MUCH has been written about why companies should implement flexible arrangements and how to make it work from both the employers’ and employees’ standpoint.
There are many incentives offered by the Government but anecdotal evidence suggests that, despite the tightening labour market in Singapore, many employers are still wary about embracing work-life integration as a business strategy.
Perhaps what is required is not so much a mindset change as a bridge to span the Perception Gap.

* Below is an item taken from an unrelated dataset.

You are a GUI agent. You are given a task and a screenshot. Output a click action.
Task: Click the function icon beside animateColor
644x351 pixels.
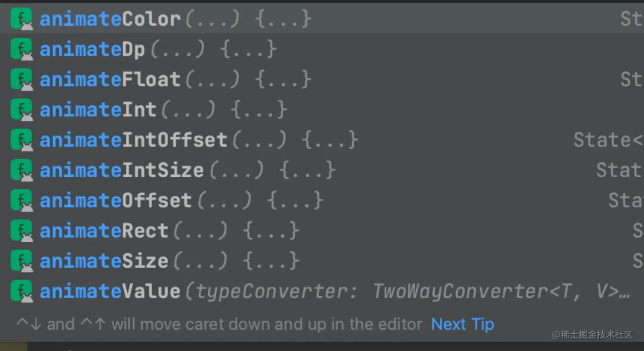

Common perceptions about flexi-work:
1. Flexible work = part-time work
Reality: Flexible work arrangements, in fact, refer to any alternative working arrangements or schedules to the regular “9 to 5” job. These include:
Job sharing — where two or more people share the responsibilities of one job;
Compressed work week — where the employee works his full contracted time in fewer days than the normal five- or six-day week;
Annualised hours — where a yearly-hour contract replaces the typical 44-hour-a-week option;
Telecommuting or home-based — where employees can work from a location other than the office;
Project consultancy — employees are contracted to specific projects with defined start and end dates;
Consultancy — typically a fee-based arrangement which could be long- or short-term; and
Freelance — where the individual is actually self-employed and is contracted without a long-term commitment.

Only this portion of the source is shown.